__How to complete this task__: Reproduce each entry below exactly as it appears.

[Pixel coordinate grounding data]
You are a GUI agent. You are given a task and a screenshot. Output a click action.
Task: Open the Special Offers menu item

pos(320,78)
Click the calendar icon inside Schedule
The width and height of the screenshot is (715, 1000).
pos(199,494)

__Solution for this task__:
You are a GUI agent. You are given a task and a screenshot. Output a click action.
Task: Open the Special Offers menu item

pos(320,78)
Click the calendar icon inside Schedule
The width and height of the screenshot is (715, 1000).
pos(199,494)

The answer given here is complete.